San Francisco, California - The United States filed a complaint to bar a San Francisco enrolled agent and tax return preparer from implementing, facilitating and promoting allegedly abusive tax shelters and tax avoidance schemes, the Justice Department announced today.
According to the complaint, which was filed in the U.S. District Court for the Northern District of California, one of the abusive tax avoidance schemes that Timothy Conn Vu promoted was a scheme that illegally avoided corporate income taxes on gains received from the sale of corporate assets, a so-called intermediary transaction tax shelter.

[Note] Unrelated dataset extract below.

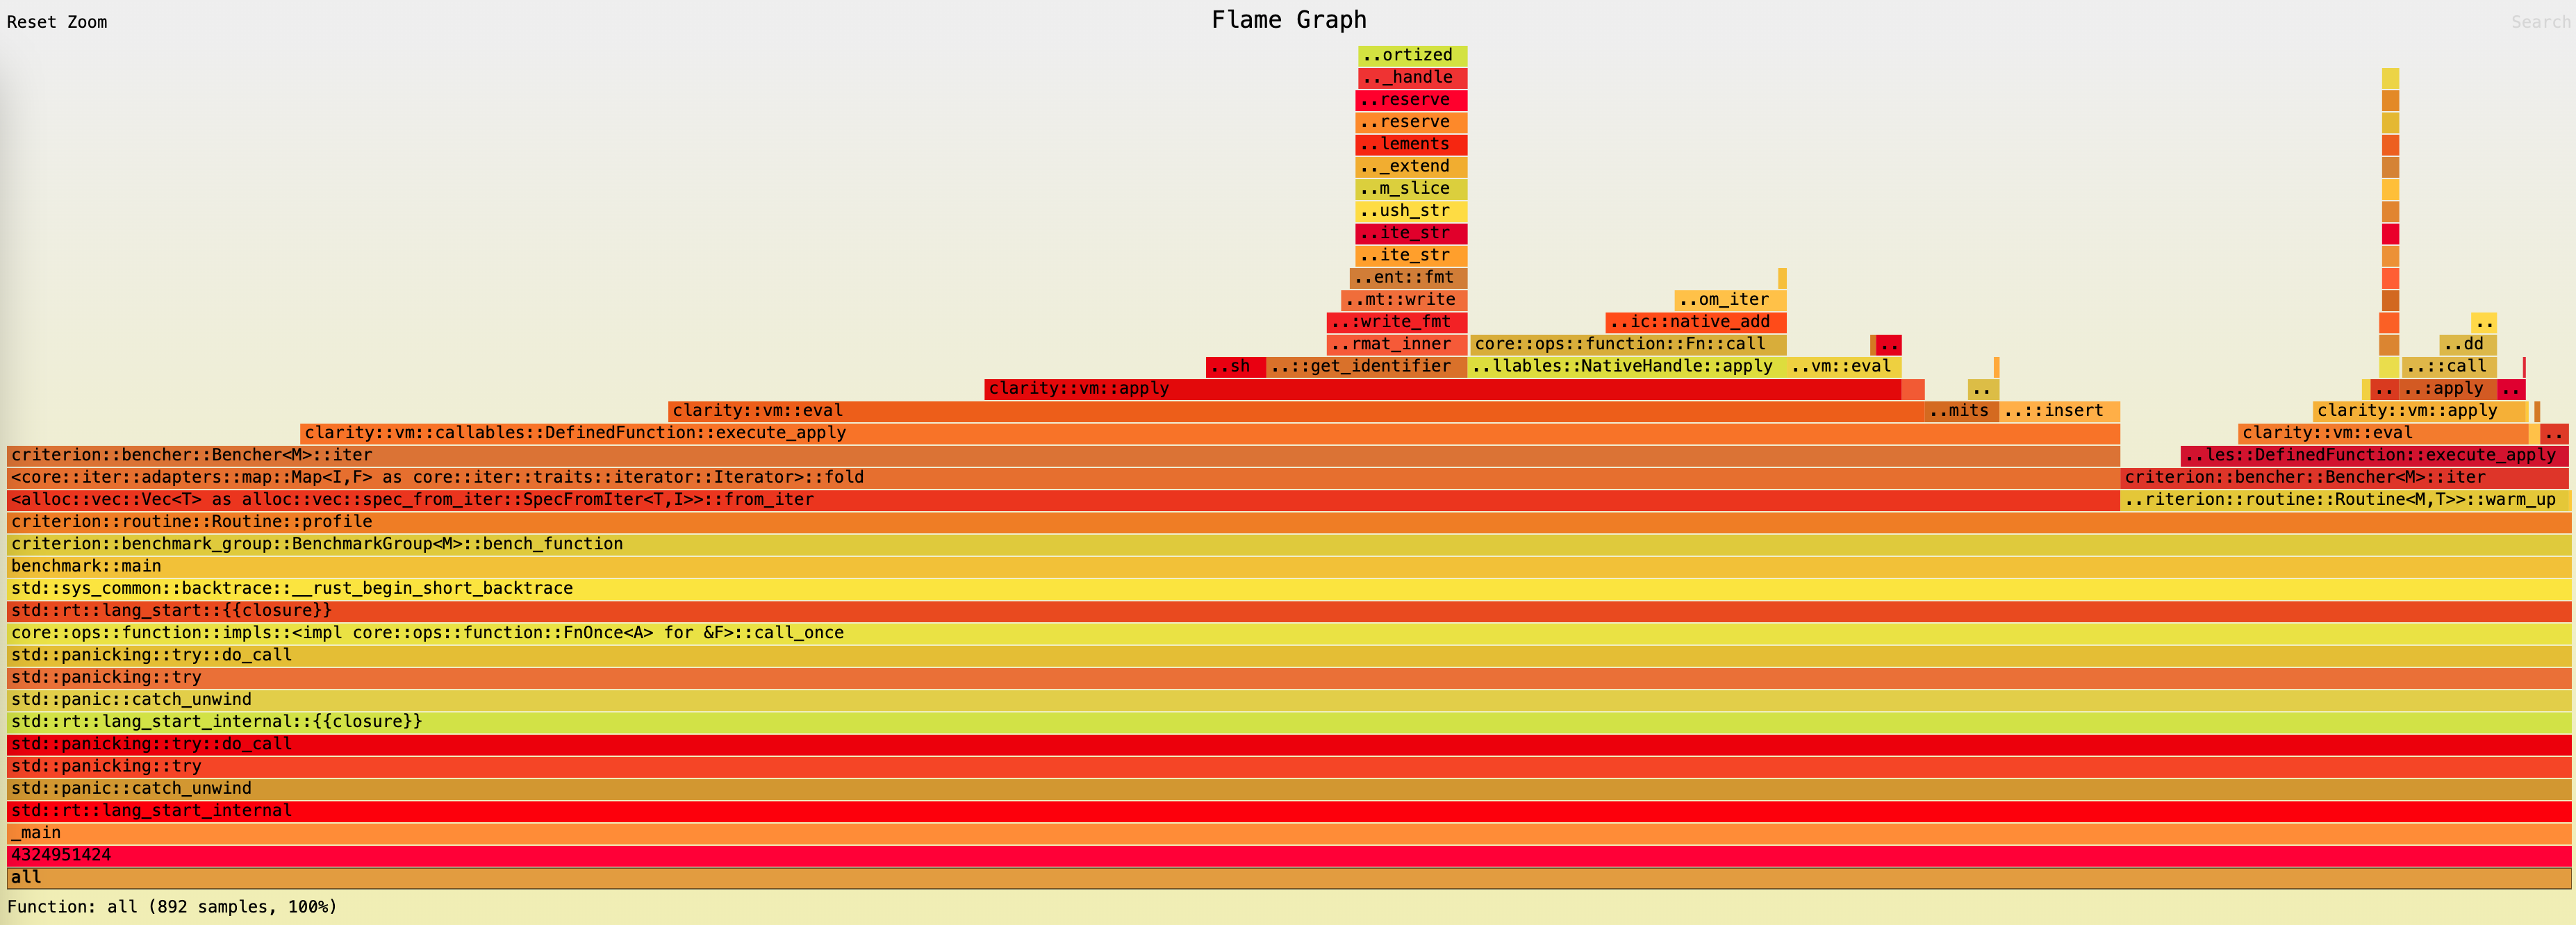Click the 'all' root frame
Viewport: 2576px width, 925px height.
(x=1288, y=878)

Additionally, Vu promoted a scheme that illegally avoided taxes on the gains from selling transferrable state tax credits (the State Tax Credit tax shelter), which real estate project owners typically sell to raise money to develop real estate projects, according to the suit.
According to the complaint, in many instances Vu served as the sole officer, director and/or manager of the five companies that were used to carry out these schemes and he signed many of the documents on behalf of those companies.
In one version of the intermediary transaction described in the complaint, a company that Vu managed allegedly bought all of the stock of a closely held corporation shortly after that corporation had sold its assets to a third party. The asset sale generated capital gains tax. The complaint alleges that, once it owned the stock, the company that Vu managed allegedly offset the tax liability from the asset sale using a purported bad debt deduction based on bogus losses from a distressed asset debt (DAD) and/or distressed asset trust (DAT) tax shelter.
According to the suit, Vu, as an officer of the companies perpetrating these schemes, also signed and then filed with the Internal Revenue Service (IRS) many of the corporate income tax returns that claimed bogus losses to offset the income on which the corporations should have paid substantial federal taxes.
The complaint alleges that Vu’s participation in these abusive tax schemes has generated more than $515 million in bogus tax deductions that have led to federal income tax deficiencies of at least $129 million. For his role in the abusive transactions, Vu allegedly earned $3 million in compensation, according to the complaint. The lawsuit seeks to stop Vu from promoting these schemes in the future and to permanently bar him from preparing tax returns for others.